Infectious mononucleosis can be complicated by splenic rupture and is often spontaneous and not caused by trauma. In this case, the atypical lymphocytes were not noted on the patient's initial presentation to the emergency room; had they been, the possibility of infectious mononucleosis would likely have been raised. In a patient with clinical symptoms of mononucleosis, one must consider splenic rupture if the patient presents with left upper quadrant or any type of abdominal pain regardless of a history of trauma. In this case, the patient's initial abdominal series in the emergency room showed distention of the stomach and the sharp turn noted in the splenic flexure were likely due to splenomegaly and splenic rupture. This patient did not have any of the typical symptoms of infectious mononucleosis upon initial presentation to the emergency room; however, the atypical lymphocytosis and transaminitis are commonly seen in patients with the disease.

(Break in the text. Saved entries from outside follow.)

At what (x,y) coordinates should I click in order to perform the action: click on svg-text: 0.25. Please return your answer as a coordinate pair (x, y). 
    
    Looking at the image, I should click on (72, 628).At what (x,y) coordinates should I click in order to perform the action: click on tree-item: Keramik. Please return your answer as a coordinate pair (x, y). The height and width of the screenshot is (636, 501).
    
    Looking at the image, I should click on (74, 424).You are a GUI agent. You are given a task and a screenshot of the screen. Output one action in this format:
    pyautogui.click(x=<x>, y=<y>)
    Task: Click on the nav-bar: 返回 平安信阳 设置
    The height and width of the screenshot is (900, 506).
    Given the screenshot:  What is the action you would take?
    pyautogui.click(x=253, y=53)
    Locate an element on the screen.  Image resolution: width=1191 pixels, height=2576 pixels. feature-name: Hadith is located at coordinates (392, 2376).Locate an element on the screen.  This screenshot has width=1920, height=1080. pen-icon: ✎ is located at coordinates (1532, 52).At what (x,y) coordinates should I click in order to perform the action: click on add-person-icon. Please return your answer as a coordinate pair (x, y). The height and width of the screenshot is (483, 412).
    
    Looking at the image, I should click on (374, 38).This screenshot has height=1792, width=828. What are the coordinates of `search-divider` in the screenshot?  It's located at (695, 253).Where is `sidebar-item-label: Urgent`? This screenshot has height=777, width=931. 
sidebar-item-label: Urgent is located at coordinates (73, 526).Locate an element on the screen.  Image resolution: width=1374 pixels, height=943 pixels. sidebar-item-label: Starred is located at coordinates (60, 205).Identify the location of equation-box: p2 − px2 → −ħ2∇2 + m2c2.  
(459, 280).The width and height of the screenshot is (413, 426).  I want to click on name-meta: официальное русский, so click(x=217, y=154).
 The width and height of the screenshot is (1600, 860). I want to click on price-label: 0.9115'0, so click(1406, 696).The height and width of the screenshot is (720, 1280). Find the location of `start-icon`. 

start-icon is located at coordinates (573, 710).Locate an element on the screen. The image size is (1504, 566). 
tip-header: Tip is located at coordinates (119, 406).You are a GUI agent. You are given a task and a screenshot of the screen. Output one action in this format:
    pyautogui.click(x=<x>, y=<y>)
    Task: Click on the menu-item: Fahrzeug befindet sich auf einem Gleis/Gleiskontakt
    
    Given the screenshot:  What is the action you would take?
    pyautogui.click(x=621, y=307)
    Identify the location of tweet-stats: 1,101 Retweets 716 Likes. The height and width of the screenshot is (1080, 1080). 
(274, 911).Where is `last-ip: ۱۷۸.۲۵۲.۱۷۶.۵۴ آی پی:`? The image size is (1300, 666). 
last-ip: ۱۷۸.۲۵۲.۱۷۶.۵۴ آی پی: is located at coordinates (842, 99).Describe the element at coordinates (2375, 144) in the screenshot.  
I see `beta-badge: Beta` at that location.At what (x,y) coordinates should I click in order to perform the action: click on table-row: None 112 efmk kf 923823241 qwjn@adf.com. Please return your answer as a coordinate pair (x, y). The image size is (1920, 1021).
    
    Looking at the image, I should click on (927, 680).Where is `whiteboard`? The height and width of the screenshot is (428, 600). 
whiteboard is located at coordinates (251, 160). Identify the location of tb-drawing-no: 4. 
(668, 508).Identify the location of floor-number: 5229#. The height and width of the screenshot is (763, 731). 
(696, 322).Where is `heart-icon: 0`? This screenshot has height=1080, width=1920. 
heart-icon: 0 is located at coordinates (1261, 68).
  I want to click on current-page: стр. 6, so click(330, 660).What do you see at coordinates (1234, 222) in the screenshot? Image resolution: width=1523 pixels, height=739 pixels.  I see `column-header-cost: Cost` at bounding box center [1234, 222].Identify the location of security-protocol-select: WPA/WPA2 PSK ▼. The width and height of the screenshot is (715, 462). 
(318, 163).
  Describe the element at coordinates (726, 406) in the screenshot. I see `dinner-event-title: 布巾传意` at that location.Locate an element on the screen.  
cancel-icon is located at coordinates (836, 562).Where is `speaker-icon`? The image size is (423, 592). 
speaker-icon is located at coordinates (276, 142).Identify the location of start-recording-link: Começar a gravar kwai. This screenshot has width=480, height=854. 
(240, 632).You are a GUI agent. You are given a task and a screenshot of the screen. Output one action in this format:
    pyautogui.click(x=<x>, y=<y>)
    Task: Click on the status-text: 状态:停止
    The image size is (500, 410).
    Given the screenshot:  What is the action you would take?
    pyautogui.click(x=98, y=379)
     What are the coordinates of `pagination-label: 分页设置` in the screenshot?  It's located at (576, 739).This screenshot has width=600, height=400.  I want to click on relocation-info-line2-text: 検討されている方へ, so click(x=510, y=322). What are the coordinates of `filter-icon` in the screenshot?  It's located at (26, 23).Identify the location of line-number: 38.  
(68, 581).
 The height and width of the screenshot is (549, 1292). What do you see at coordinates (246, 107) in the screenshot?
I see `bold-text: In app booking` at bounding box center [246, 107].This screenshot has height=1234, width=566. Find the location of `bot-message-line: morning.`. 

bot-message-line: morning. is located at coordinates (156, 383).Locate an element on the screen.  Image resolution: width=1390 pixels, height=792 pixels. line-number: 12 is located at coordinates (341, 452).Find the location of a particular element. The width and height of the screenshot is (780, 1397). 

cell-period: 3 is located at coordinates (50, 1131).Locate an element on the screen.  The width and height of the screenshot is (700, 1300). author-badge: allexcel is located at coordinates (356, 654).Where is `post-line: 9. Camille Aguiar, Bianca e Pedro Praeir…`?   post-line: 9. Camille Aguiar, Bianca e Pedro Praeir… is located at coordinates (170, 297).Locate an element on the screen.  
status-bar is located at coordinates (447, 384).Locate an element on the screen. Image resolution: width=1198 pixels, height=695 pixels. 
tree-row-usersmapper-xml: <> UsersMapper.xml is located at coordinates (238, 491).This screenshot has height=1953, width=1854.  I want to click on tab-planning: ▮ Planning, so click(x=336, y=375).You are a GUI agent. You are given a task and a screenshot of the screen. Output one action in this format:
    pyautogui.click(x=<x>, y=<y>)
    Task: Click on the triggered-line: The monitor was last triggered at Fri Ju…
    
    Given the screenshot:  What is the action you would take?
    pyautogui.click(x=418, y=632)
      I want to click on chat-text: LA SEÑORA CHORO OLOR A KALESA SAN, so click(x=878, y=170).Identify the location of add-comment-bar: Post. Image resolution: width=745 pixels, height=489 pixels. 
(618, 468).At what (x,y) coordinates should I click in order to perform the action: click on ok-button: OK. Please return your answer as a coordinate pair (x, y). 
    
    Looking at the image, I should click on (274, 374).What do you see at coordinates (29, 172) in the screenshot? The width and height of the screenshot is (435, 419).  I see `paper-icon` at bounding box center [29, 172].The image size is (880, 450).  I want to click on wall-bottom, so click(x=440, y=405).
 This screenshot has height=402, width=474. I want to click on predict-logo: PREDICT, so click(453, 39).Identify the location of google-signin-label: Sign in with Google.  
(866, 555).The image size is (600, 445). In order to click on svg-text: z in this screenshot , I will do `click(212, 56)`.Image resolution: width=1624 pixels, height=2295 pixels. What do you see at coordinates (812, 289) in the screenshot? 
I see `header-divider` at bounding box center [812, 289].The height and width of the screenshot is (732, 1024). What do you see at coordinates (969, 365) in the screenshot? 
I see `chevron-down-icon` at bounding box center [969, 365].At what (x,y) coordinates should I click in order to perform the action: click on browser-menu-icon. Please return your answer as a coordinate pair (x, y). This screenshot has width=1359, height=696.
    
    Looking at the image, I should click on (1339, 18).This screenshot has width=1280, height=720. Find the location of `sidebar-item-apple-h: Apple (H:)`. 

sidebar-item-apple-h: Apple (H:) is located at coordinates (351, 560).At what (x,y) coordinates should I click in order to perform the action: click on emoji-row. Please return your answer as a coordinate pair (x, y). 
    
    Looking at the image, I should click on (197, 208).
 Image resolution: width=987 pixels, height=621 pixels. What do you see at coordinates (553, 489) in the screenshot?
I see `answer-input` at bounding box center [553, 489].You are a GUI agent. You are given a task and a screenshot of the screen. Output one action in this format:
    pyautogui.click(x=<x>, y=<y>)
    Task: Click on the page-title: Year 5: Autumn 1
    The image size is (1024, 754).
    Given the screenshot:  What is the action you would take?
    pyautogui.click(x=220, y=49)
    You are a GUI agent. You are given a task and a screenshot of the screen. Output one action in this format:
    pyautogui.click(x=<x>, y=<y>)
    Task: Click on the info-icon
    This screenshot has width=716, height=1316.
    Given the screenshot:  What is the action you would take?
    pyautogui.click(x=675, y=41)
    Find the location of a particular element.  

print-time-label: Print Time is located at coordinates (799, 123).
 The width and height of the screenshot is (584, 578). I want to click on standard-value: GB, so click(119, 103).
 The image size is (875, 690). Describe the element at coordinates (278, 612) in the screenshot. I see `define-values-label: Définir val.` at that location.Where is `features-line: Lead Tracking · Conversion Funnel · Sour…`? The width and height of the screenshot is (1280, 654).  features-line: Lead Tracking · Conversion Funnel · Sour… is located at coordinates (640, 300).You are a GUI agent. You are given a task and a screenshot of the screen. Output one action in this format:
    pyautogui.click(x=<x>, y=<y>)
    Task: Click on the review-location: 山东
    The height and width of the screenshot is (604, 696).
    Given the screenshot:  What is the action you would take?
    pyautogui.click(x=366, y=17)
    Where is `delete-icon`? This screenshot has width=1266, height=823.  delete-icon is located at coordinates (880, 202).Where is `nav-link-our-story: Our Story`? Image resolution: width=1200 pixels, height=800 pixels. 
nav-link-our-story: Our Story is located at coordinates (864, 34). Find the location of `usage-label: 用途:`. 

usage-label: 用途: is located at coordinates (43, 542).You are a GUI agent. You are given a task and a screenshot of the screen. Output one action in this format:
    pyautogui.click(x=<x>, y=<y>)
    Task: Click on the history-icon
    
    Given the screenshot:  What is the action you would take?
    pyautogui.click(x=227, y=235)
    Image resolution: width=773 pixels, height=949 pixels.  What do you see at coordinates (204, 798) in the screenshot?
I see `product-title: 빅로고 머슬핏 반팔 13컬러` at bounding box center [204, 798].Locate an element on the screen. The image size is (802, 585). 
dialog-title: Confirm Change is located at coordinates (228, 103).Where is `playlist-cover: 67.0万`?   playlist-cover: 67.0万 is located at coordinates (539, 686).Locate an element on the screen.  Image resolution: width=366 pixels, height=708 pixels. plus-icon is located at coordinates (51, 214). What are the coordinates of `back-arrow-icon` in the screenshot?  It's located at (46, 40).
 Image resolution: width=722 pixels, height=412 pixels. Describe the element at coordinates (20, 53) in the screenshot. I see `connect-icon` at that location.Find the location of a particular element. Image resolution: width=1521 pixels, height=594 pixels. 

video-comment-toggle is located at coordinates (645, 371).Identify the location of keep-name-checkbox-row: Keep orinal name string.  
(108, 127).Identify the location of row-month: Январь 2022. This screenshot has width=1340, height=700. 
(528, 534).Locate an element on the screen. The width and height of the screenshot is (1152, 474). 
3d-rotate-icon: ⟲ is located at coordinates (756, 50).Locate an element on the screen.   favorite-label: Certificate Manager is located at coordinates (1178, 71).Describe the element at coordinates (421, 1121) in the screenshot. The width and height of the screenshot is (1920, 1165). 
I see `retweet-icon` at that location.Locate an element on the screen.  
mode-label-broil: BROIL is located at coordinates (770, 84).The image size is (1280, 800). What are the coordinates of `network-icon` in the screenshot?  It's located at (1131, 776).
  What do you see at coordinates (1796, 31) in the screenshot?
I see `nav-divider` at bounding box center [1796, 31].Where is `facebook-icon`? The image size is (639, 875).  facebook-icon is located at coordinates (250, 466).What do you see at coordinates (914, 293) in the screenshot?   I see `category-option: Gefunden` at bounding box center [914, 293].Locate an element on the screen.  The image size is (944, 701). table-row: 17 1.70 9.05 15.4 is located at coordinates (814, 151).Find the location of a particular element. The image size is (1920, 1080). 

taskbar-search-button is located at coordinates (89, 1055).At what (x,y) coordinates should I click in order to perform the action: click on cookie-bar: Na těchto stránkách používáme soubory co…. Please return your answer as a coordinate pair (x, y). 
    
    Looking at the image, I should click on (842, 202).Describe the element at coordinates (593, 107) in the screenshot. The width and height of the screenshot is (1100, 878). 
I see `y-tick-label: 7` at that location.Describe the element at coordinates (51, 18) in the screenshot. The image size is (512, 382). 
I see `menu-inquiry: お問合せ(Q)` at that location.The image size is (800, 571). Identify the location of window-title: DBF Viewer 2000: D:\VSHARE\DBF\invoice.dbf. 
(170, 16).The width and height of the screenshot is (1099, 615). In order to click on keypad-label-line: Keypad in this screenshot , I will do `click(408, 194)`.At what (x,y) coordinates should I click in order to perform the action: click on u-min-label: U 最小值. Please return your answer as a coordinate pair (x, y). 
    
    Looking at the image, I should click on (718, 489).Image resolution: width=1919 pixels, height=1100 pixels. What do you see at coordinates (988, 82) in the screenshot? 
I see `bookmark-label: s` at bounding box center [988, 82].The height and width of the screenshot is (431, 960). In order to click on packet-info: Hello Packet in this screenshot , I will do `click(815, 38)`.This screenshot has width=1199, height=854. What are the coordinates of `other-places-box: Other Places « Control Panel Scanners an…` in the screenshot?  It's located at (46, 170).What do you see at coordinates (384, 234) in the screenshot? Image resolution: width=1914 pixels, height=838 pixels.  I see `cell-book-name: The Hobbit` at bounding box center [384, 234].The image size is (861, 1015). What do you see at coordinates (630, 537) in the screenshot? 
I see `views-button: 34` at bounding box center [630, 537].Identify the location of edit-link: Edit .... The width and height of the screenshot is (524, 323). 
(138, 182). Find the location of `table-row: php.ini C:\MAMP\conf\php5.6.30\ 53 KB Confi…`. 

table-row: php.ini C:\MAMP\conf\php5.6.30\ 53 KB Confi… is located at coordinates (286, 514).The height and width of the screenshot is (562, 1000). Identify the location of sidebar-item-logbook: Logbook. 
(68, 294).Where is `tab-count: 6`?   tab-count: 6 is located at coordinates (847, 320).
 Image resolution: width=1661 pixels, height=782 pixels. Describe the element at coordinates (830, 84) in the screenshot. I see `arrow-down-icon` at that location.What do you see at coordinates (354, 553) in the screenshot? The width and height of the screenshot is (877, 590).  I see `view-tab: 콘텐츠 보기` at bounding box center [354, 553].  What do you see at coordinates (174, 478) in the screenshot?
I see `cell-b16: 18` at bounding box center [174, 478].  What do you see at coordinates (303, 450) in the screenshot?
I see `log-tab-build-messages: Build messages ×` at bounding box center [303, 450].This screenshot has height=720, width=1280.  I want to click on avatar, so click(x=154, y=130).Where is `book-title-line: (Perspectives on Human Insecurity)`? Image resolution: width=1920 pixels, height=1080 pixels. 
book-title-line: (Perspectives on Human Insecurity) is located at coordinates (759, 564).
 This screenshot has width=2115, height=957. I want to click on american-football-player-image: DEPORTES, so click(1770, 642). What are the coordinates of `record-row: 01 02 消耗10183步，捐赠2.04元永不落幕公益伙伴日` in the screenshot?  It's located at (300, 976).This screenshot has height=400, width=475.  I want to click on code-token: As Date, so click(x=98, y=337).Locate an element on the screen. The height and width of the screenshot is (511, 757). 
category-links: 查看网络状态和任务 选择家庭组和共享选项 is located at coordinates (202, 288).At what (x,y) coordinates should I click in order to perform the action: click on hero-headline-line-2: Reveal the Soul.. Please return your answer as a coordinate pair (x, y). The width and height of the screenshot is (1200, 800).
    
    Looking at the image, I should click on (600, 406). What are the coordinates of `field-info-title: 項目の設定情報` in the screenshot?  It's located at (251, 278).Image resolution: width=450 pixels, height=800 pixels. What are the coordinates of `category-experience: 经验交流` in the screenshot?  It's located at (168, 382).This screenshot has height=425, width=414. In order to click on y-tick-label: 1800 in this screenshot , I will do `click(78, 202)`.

Although splenectomy has been universally recommended in cases of splenic rupture in the past, recent data suggests that, in patients with stable hemoglobin levels, conservative management is a safe alternative to surgery. Fortunately, the patient is this case did not suffer a drop in hemoglobin after being discharged from the emergency room and ultimately did not require surgery. Following discharge from the hospital, the patient resumed normal activities and has had no recurrence of abdominal pain. A repeat ultrasound performed approximately 2 months after the initial hospitalization showed that the splenomegaly had resolved completely.